Khalid Rawash, di origini palestinesi era cittadino italiano da oltre trent’anni. Medico di famiglia a Imperia e per anni, medico della casa circondariale, ha affiancato all’attività sanitaria un costante impegno nel campo sociale. Presidente dell’ARCI provinciale e già consigliere nazionale e regionale dell’associazione, Khalid ha promosso numerose iniziative di solidarietà e cultura.
Alla notizia della sua scomparsa, colleghi, amici e cittadini hanno espresso profondo cordoglio e gratitudine per il suo impegno civile e professionale. La Federazione provinciale di Rifondazione Comunista lo ricorda come militante politico, medico e difensore dei diritti umani, capace di unire le persone nella solidarietà e nella cultura della pace. Per Alleanza Verdi e Sinistra di Imperia, la sua lucidità e profonda umanità hanno lasciato un vuoto incalcolabile nella comunità. L’ARCI Imperia sottolinea come il suo impegno per la causa palestinese rappresenti solo una delle numerose testimonianze della sua lotta per i diritti violati, mentre il Ballo di Gorleri – APS, Proloco Gorlerese ricorda la sua attenzione verso le difficoltà e le ingiustizie subite dai migranti e dal popolo palestinese.

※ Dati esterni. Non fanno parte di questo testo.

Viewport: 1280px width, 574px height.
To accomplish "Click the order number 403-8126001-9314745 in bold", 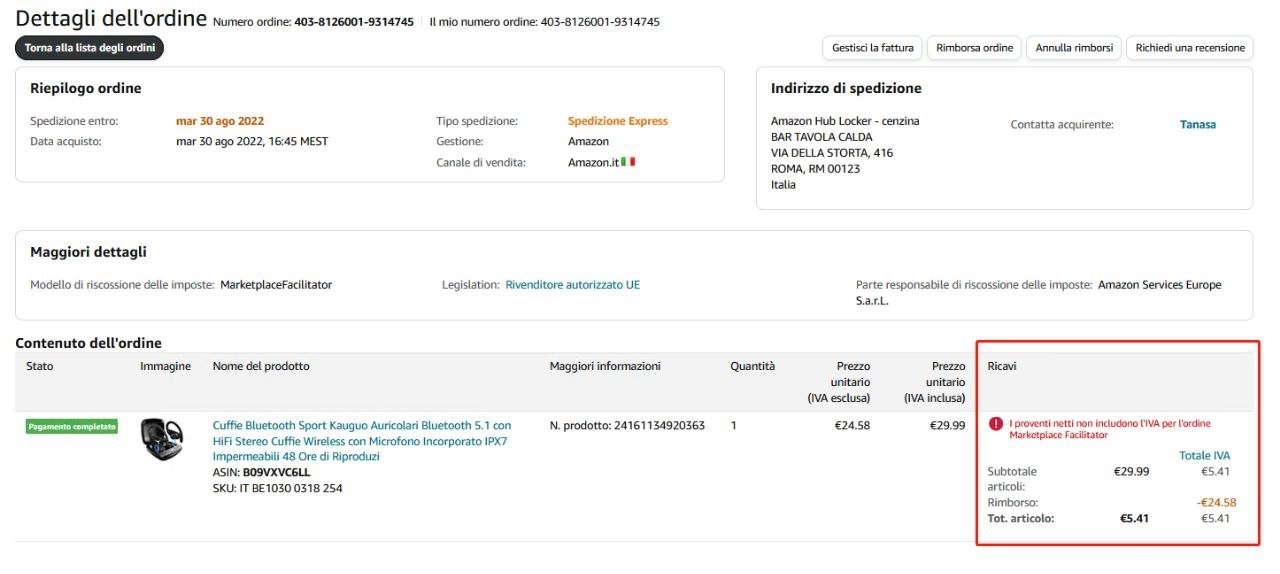I will (x=353, y=22).
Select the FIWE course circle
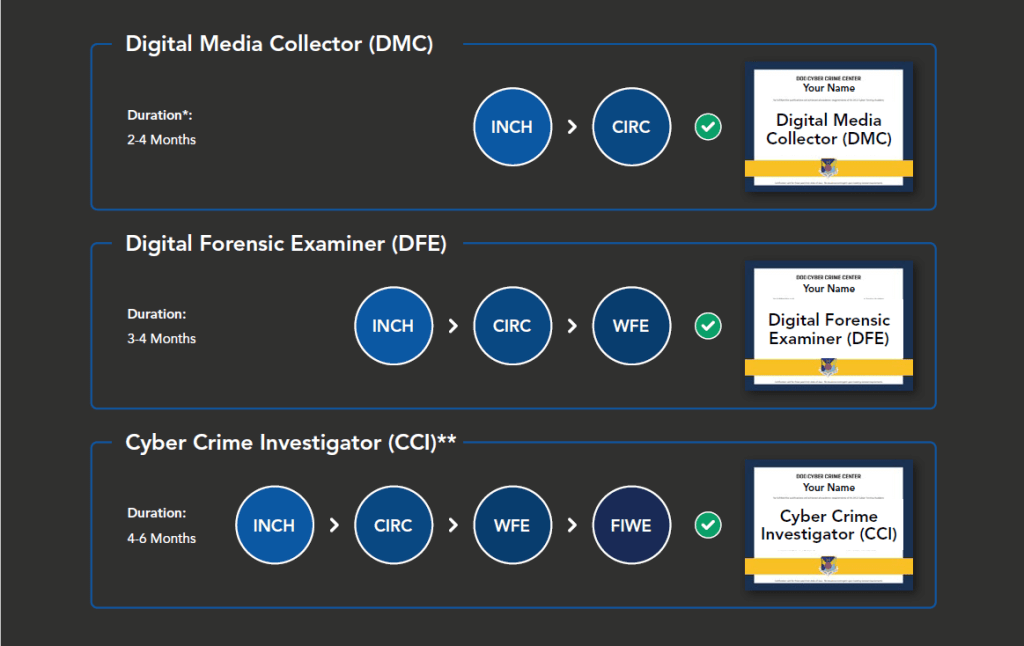The image size is (1024, 646). [631, 526]
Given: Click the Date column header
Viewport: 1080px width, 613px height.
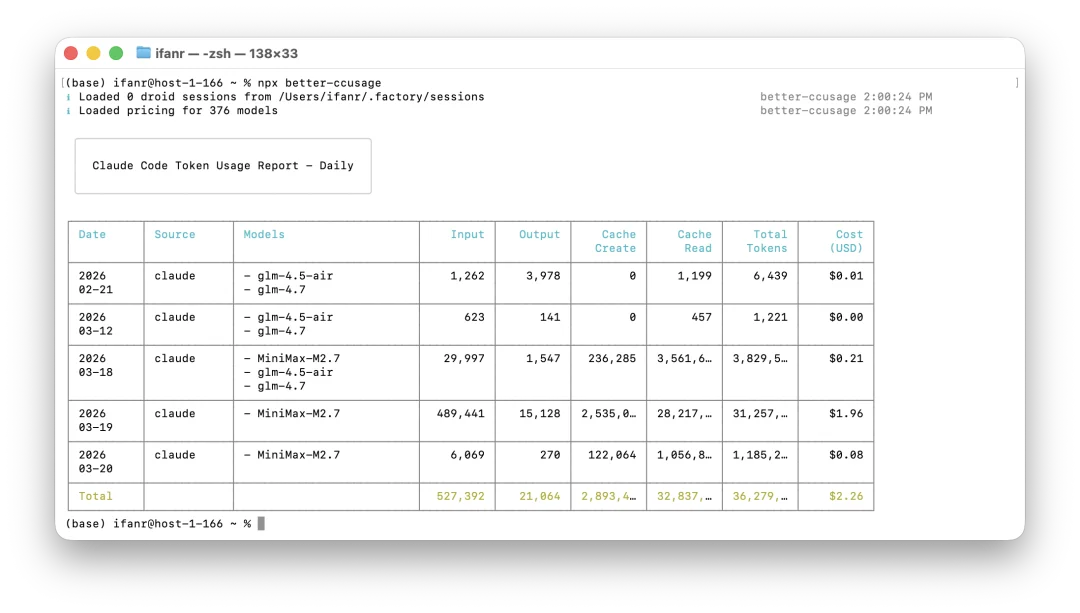Looking at the screenshot, I should coord(92,234).
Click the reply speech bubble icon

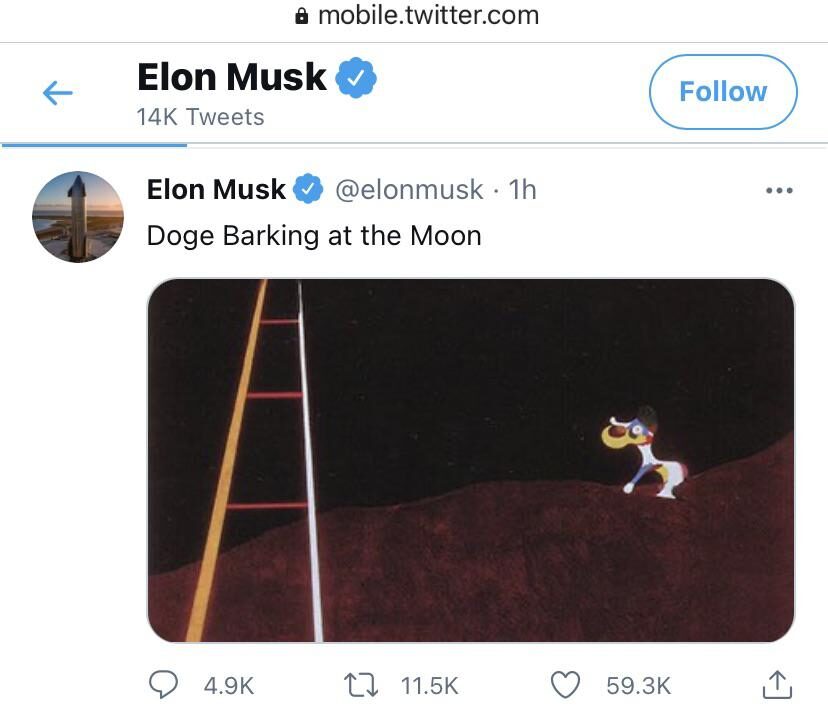click(163, 684)
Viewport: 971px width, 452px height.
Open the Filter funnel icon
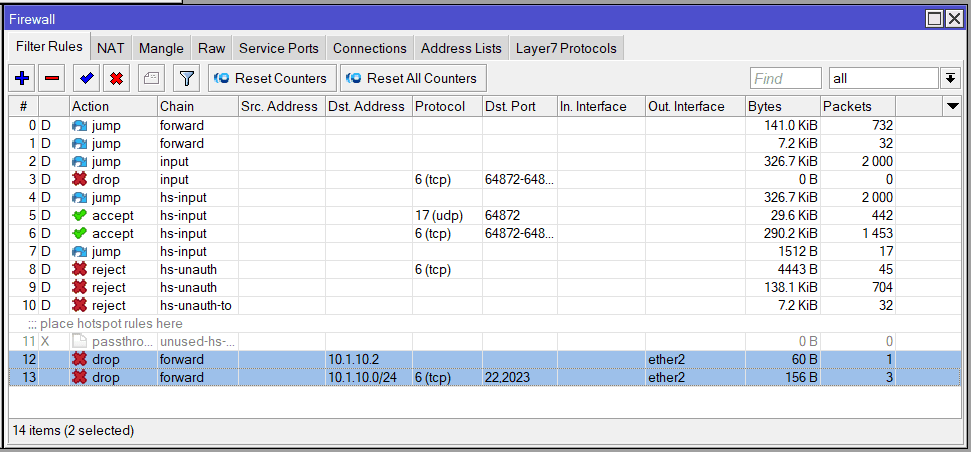click(x=185, y=78)
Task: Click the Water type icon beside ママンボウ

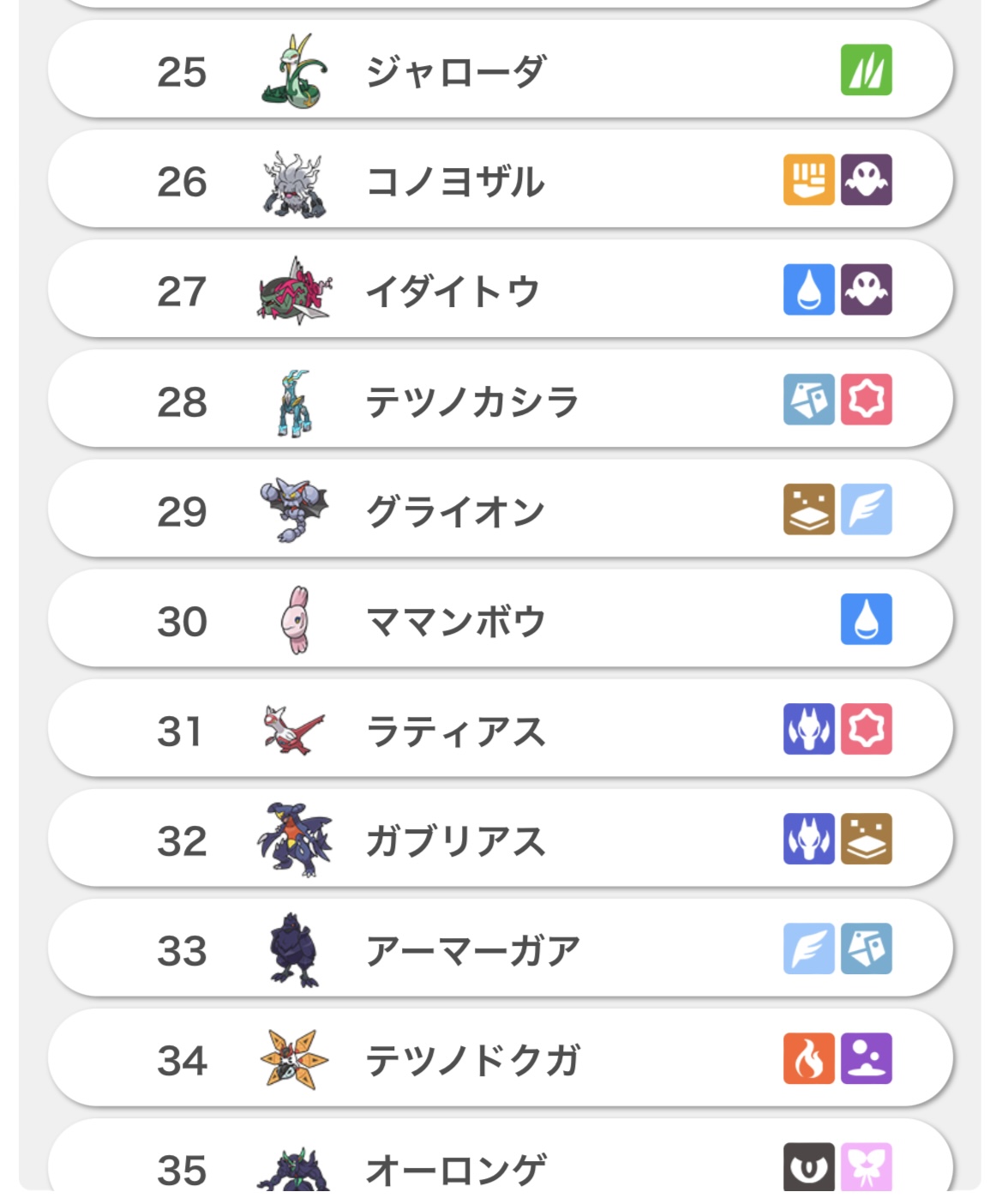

Anche i volontari del Progetto Amal si uniscono al dolore per la sua scomparsa, ricordandolo come una persona disponibile e sempre pronta ad accogliere ogni richiesta di aiuto e collaborazione. “Un uomo che si è da sempre impegnato nella difesa della libertà e dei diritti umani”, si legge nella nota di cordoglio. “Una persona che ci ha insegnato fino all’ultimo a restare umani e a seminare speranza”. Per donare si può fare un bonifico a favore dell’associazione “Il cuore di Martina” ODV di Imperia (IBAN IT95Z08530105000000 00004201, indicando come causale “progetto Amal”)
Per chi volesse portare l’ultimo saluto, la cerimonia è fissata per mercoledì 8 alle 15 presso la camera mortuaria del cimitero di Oneglia.